**EXCERPT TO READ**
Robert-JunWang / Pelee

Pelee: A Real-Time Object Detection System on Mobile Devices
Apache License 2.0
885 stars 255 forks source link

depthwise convolution to speed up #5

Open kaishijeng opened 6 years ago

kaishijeng commented 6 years ago

Does pelee net use depthwise comvolution, like mobilenet? If not, can it be modified to use it to speed up?

Thanks

Robert-JunWang commented 6 years ago

No. PeleeNet is built with conventional convolution. Depthwise convolution can reduce the number of multi-add. But for the real speed, it depends on the devices and the framework you used. For example, both MobileNet+SSD and Pelee are much faster than TinyYOLO on CPU and iPhone6s, but TinyYOLO is slightly faster than Pelee on GTX 1080 Ti GPU and iPhone8. Although the number of multi-add of TinyYOLO is about 3 times larger than Pelee.

Robert-JunWang commented 6 years ago

Most of the work in this paper was completed 8 months ago. At that time, except Tensorflow, other frameworks had bad support for Depthwise Separatable Convolution. However, the situation has changed a lot now. The performance of grouped convolution has improved greatly on cuDNNv7. Apple's CoreML also supports grouped convolution very well.

It is a good time to try the Depthwise Separatable Convolution version now. I am more interested in improving the accuracy by increasing the number of channels with Depthwise Separatable Convolution. Both MobileNet and PeleeNet can perform the image classification on iPhone6s, a phone released three years ago, in less than 50ms. The speed is good enough for many device-side applications.

kaishijeng commented 6 years ago

Pelee detection on my RK3399, (2 Core- arm A72 at 1.8Ghz) takes 400ms for a frame. So performance is not sufficient for my application (<100ms) Thanks,

Robert-JunWang commented 6 years ago

What framework do you use? If the framework doesn't support automatic merging BN layer with Conv layer, you need to it by yourself. It can save over 50% inference time. If you train the model from scratch, you can try a wide and shallow network. For example, for the last two dense block, using half of the number of the dense layer with a doubled growth rate.

On Tue, Apr 24, 2018 at 12:47 AM, kaishijeng notifications@github.com wrote:

Pelee detection on my RK3399, (2 Core- arm A72 at 1.8Ghz) takes 400ms for a frame. So performance is not sufficient for my application (<100ms) Thanks,

— You are receiving this because you commented. Reply to this email directly, view it on GitHub https://github.com/Robert-JunWang/Pelee/issues/5#issuecomment-383802074, or mute the thread https://github.com/notifications/unsubscribe-auth/AG20rZM2aGtEhPsQabipc8cfouhfl2J8ks5trq5sgaJpZM4TfB_v .

kaishijeng commented 6 years ago

I use caffe framework and your pretrained model. How do I check BN/Conv layer is merged or not?

Thanks,

foralliance commented 6 years ago

@Robert-JunWang  HI

According to the model you provided, in trian/test.prototxt, the BN/Scale layer still exists alone. such as

layer {
  name: "stem1/bn"
  type: "BatchNorm"
  bottom: "stem1"
  top: "stem1"

(Element lookup records)
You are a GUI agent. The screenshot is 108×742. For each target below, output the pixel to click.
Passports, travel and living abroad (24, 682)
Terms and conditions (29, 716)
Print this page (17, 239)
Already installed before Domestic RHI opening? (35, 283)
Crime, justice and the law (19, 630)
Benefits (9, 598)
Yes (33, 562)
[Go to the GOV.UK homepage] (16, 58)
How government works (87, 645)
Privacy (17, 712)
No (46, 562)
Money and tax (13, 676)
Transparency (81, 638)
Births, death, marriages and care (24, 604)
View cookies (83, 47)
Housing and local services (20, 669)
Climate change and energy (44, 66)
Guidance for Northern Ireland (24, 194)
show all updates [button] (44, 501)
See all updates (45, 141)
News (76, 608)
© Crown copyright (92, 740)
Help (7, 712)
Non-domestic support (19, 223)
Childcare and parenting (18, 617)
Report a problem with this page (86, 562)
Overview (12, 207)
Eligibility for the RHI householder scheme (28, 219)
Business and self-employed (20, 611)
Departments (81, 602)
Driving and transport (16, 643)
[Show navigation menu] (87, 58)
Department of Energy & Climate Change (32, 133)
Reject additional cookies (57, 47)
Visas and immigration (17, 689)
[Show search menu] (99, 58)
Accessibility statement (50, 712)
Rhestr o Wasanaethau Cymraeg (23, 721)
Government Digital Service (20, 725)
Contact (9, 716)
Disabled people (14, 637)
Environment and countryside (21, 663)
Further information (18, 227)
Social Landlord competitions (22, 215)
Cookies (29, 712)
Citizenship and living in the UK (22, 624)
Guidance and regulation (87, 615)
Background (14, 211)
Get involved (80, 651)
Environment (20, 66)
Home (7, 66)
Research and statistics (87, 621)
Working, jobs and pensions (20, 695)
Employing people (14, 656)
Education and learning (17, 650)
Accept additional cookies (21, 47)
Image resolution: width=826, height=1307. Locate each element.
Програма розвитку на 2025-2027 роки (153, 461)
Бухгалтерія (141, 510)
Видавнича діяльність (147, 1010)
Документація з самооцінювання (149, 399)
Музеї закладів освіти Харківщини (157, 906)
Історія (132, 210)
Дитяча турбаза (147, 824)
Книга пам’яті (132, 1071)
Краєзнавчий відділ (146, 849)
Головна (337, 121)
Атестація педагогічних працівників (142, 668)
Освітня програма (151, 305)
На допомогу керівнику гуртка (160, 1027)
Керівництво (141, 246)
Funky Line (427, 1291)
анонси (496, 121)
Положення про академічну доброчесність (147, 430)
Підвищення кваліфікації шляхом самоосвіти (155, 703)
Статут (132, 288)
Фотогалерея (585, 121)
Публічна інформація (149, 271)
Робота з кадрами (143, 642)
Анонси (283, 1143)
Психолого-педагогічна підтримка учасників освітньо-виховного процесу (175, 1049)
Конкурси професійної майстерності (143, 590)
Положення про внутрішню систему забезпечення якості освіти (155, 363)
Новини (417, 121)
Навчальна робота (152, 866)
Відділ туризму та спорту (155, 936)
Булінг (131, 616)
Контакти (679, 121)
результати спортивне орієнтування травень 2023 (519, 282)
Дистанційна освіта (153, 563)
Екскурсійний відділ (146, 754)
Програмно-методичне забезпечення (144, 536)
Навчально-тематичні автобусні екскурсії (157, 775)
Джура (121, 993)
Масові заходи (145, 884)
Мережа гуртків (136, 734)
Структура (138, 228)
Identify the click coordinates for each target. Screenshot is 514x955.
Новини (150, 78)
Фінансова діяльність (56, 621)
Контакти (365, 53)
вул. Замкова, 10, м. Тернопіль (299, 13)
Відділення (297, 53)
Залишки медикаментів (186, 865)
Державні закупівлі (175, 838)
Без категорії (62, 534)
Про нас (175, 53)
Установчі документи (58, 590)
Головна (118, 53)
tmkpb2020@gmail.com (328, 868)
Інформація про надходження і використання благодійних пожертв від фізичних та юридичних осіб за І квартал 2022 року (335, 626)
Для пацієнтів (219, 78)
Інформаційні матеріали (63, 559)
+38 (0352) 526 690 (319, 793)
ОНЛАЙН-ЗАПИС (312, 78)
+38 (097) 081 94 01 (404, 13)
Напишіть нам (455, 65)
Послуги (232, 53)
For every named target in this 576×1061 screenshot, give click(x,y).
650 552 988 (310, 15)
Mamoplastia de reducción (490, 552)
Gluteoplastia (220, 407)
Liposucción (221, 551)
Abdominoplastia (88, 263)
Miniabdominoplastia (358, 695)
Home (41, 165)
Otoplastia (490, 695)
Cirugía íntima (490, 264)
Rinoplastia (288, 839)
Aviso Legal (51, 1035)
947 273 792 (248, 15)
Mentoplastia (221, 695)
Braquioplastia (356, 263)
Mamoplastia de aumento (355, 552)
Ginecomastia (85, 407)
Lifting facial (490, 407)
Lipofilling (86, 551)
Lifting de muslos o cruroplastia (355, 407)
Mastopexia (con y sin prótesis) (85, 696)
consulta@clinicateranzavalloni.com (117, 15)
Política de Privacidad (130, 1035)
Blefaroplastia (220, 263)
==
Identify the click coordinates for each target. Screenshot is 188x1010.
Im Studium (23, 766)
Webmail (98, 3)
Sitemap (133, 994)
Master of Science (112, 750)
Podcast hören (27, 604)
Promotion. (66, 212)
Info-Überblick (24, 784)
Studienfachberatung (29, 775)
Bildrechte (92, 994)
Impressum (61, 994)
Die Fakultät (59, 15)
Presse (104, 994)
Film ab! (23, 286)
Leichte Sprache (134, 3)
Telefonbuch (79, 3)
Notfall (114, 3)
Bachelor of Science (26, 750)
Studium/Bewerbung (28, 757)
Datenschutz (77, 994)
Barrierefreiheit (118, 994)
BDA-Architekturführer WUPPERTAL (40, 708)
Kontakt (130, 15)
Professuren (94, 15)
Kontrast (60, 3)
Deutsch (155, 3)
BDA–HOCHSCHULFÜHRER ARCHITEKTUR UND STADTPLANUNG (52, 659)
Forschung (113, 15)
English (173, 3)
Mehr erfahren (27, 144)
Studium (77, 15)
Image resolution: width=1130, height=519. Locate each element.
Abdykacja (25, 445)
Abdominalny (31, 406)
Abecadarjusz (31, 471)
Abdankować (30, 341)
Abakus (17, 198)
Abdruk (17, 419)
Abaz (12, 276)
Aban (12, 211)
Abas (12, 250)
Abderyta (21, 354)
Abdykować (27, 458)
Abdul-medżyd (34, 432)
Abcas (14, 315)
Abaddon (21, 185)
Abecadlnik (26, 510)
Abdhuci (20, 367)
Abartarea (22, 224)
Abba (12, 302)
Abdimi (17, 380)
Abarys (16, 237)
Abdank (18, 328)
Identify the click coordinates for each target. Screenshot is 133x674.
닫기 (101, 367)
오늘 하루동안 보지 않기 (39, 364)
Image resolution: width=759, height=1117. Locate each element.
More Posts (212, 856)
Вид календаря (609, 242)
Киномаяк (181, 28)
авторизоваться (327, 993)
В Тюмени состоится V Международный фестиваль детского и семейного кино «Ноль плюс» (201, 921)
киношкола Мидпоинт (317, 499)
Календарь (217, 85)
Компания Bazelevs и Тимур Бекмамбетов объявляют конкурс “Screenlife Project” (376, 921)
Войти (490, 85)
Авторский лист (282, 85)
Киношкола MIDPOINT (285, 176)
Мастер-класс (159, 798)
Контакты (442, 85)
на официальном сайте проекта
* * *
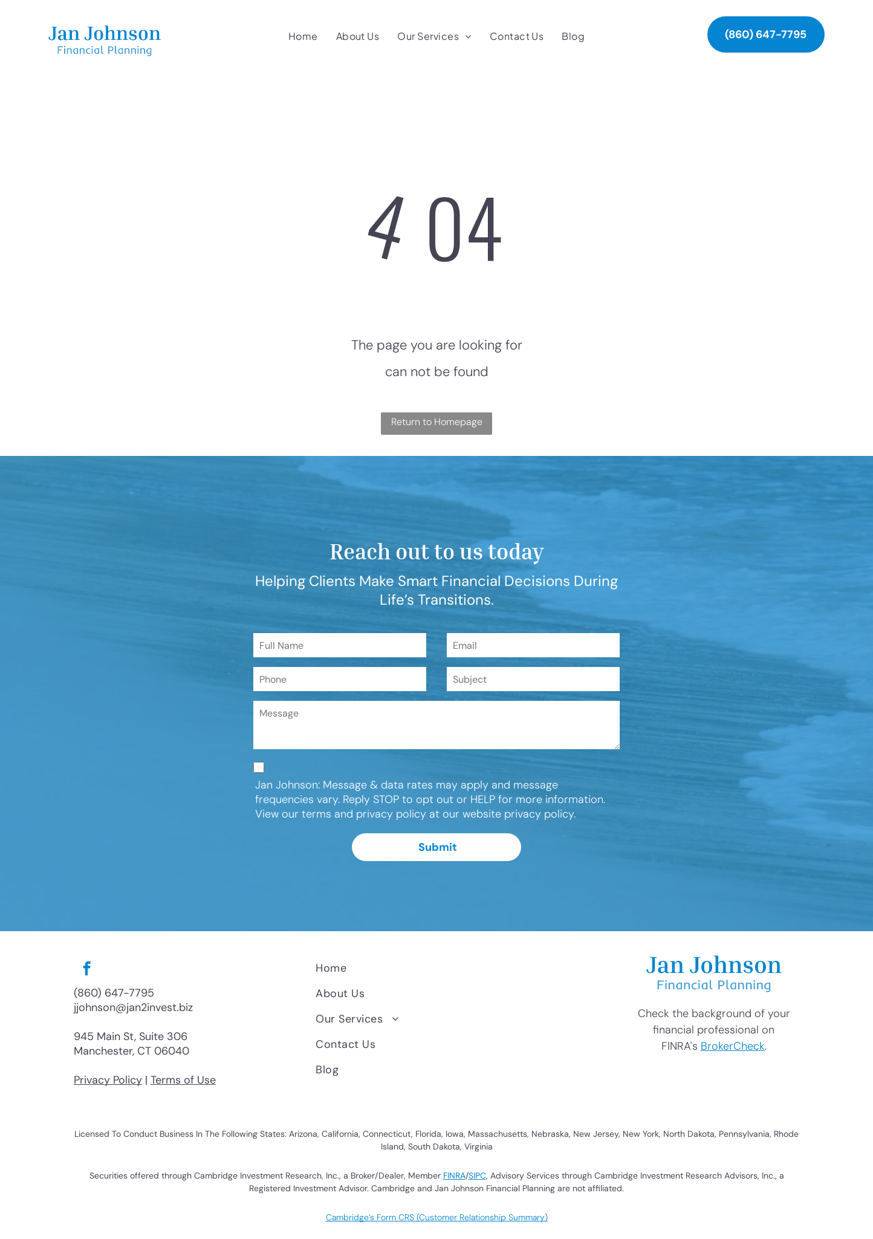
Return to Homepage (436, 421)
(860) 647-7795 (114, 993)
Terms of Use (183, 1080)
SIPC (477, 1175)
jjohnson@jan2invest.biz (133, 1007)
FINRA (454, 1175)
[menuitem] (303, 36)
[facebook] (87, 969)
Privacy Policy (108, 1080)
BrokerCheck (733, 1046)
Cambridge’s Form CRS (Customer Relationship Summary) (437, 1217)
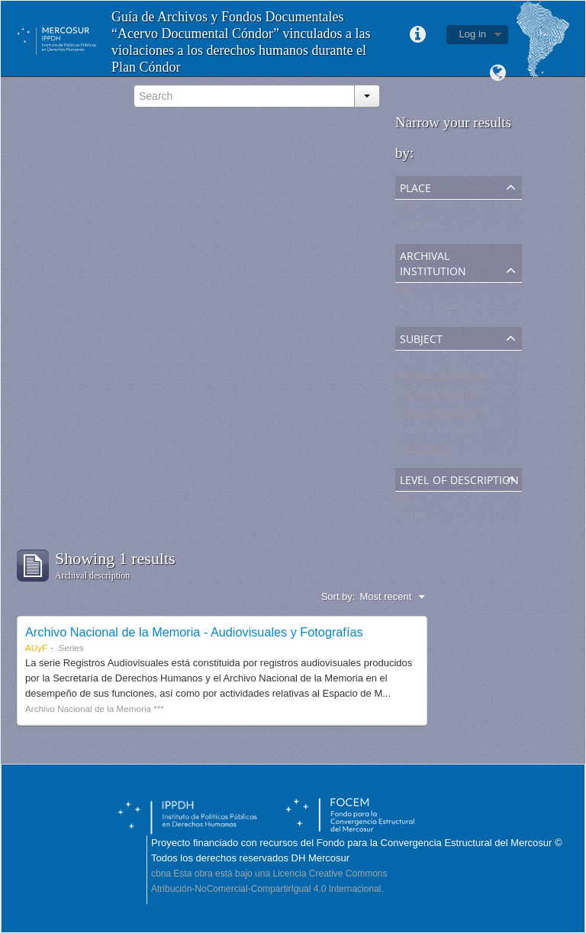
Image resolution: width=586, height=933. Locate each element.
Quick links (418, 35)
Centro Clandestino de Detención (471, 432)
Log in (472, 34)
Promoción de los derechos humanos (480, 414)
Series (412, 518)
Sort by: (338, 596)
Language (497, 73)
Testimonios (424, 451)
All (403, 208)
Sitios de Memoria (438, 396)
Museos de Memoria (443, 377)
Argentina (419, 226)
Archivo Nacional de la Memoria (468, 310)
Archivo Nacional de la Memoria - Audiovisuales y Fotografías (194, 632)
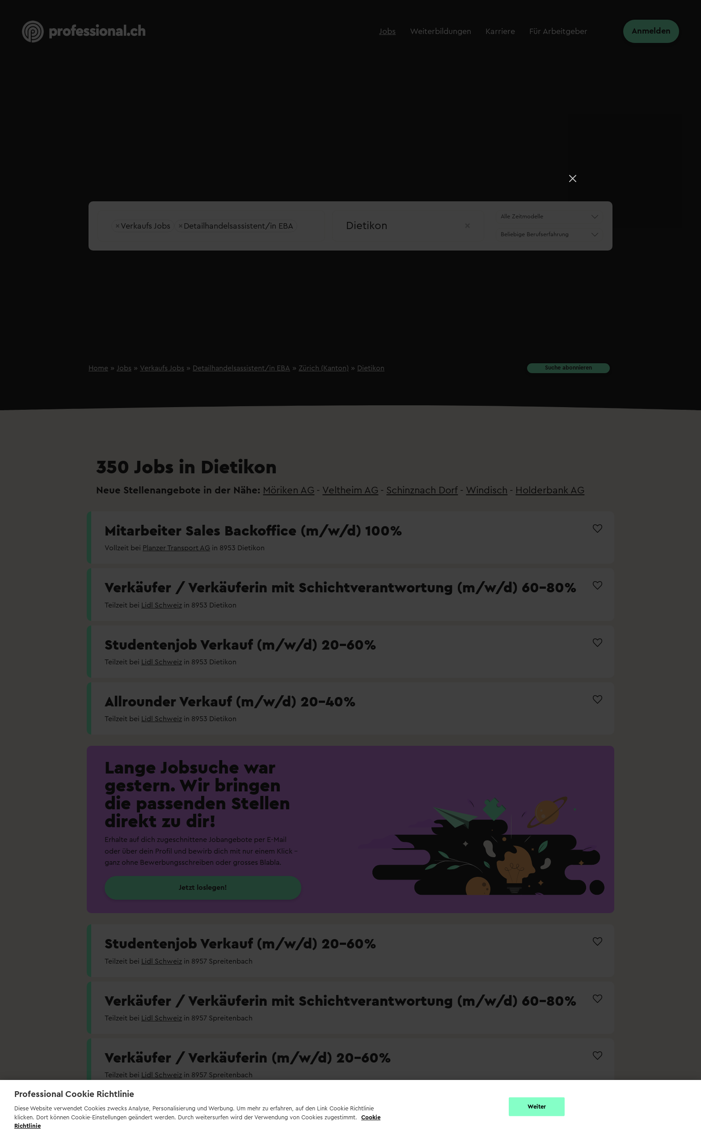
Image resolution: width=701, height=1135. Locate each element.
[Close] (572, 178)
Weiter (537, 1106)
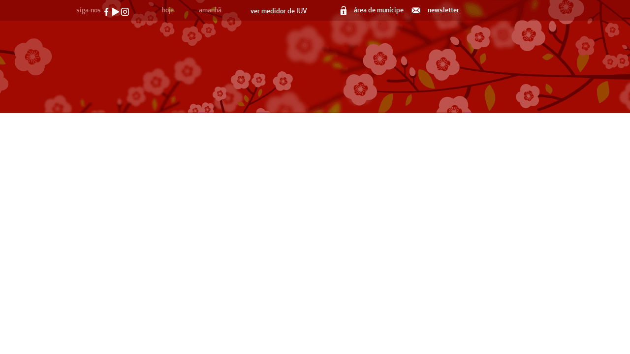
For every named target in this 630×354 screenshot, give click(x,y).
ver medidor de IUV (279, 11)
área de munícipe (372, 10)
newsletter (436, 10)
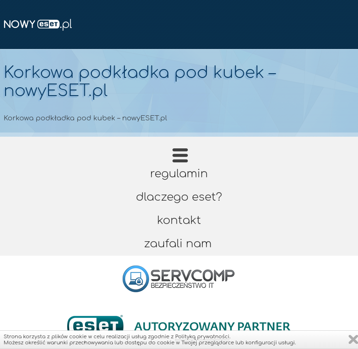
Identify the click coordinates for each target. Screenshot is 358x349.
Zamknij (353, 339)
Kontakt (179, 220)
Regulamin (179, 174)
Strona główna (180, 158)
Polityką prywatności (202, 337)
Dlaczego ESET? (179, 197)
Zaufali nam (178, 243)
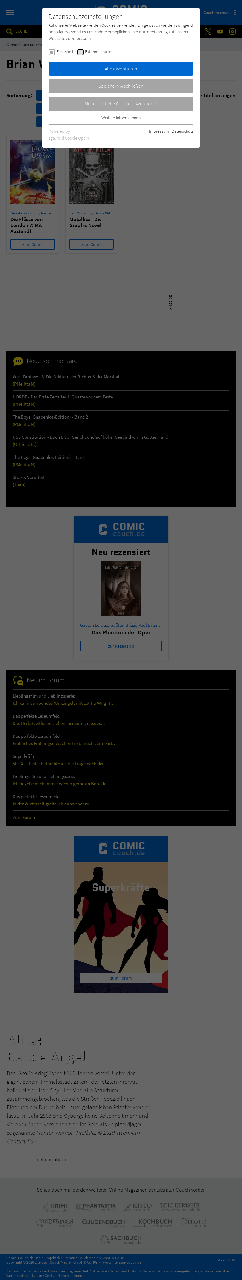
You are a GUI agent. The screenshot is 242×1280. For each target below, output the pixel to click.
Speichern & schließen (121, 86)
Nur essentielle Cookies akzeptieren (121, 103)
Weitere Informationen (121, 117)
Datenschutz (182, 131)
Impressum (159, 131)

**TO DO**
(1) Could you restate the paragraph of the thread that starts "No. PeleeNet is built with conventional convolution" as a short list that keeps its main facts?
(2) Can you echo the lines of the listing between the line holding "Government Digital Service (20, 725)" and the line holding "Документація з самооцінювання (149, 399)", inclusive?
The thread and the listing are unrelated to each other.

**RESULTS OF THE TASKS**
(1)
- PeleeNet uses conventional convolution, not depthwise convolution.
- Depthwise convolution reduces the number of multi-adds, but real speed depends on the device and the framework used.
- MobileNet+SSD and Pelee are both much faster than TinyYOLO on CPU and iPhone6s.
- TinyYOLO is slightly faster than Pelee on a GTX 1080 Ti GPU and iPhone8, even though its multi-add count is about 3 times larger than Pelee's.

(2)
Government Digital Service (20, 725)
Contact (9, 716)
Disabled people (14, 637)
Environment and countryside (21, 663)
Further information (18, 227)
Social Landlord competitions (22, 215)
Cookies (29, 712)
Citizenship and living in the UK (22, 624)
Guidance and regulation (87, 615)
Background (14, 211)
Get involved (80, 651)
Environment (20, 66)
Home (7, 66)
Research and statistics (87, 621)
Working, jobs and pensions (20, 695)
Employing people (14, 656)
Education and learning (17, 650)
Accept additional cookies (21, 47)
Image resolution: width=826, height=1307. Locate each element.
Програма розвитку на 2025-2027 роки (153, 461)
Бухгалтерія (141, 510)
Видавнича діяльність (147, 1010)
Документація з самооцінювання (149, 399)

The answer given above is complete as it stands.